Page for uploading orthology predictions on OpenEBench (

On the OpenEBench page, you are able to upload your orthology predictions. You can either create a user account to save your workspace, or run as a temporary account (limited to 2 Gb and active for one week). If you already have an account, you can select your project; otherwise you can create one.

Upload the ortholog predictions by using the left drop-down menu: Get Data -> Upload Files, and select your files to upload.

Page for uploading orthology prediction datasets on OpenEBench.

Your ortholog inferences (in one of the acceptable formats, described above) must be loaded into the workspace. This is done by clicking Select, under Tool settings -> File inputs -> Ortholog predictions to evaluate. If this is your first time, you will need to follow the instructions under +Can’t find your data?

What to do if you can’t find your data. It will need to be uploaded, imported, and in the correct format.

As an example, we import a dataset by choosing Get Data -> Import Example Dataset -> and selecting QfO challenge 6 for the supplied datasets. The data includes the benchmarking metrics computed for two different sets of ortholog pairs:

  1. full_consensus.rels.raw.gz: 1,895,876 ortholog pairs shared across 14 participants data in the QfO6.
  2. randomly_selected.rels.raw.gz: 2,801,381 ortholog pairs selected randomly across 14 participants data in the QfO6.

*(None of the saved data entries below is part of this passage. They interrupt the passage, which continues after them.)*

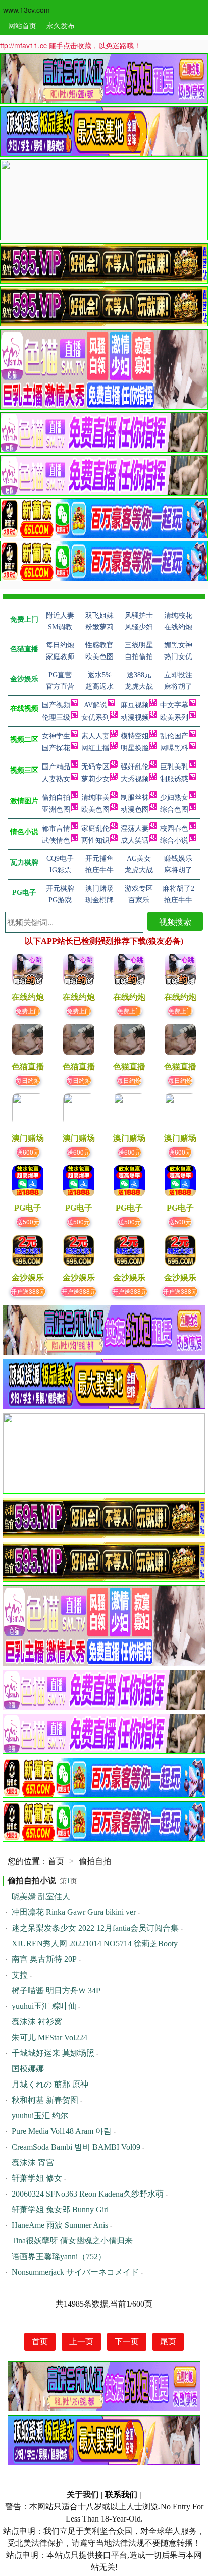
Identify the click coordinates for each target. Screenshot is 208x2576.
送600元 (28, 1151)
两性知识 (95, 840)
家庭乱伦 (95, 828)
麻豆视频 (135, 705)
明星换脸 (135, 748)
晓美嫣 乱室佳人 (41, 1896)
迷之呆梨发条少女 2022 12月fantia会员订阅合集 (95, 1928)
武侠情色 (56, 840)
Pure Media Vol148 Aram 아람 (62, 2131)
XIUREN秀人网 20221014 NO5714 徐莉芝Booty (95, 1943)
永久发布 (60, 25)
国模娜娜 (28, 2068)
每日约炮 (28, 1080)
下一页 (127, 2341)
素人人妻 (95, 736)
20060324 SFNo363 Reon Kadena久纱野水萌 (88, 2193)
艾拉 (20, 1974)
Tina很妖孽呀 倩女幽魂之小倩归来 (72, 2240)
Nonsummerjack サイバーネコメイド (75, 2272)
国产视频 (56, 705)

After uploading the data into your workspace, you can select the file (click on the left-hand side box), then select the QFO Challenge 6 from the Action drop-down menu on the right-hand side.

Selecting the data and choose the QfO challenge in order to select benchmarks.

After selecting your orthology data, you can choose which benchmarks to run underneath Settings -> Benchmarking Challenges Identifiers. In this example we run the Gene Ontology conservation test and the Agreement with Reference Gene Phylogenies: SwissTree only.

Select the particular benchmark to run. You can select more than one benchmark.

After clicking submit, the job will be sent to the OpenEBench servers for computation. The job can be monitored from the Project Workspace, under Last Jobs.

How do my benchmarking results get officially added to the public results?

In order to make your method a public dataset that other methods will compare with, please write an email to and provide your email address and Open E-Bench user name. Communicate which set of your benchmarking results to include in the group results. The method / algorithm itself should be described in a publication and accessible to users.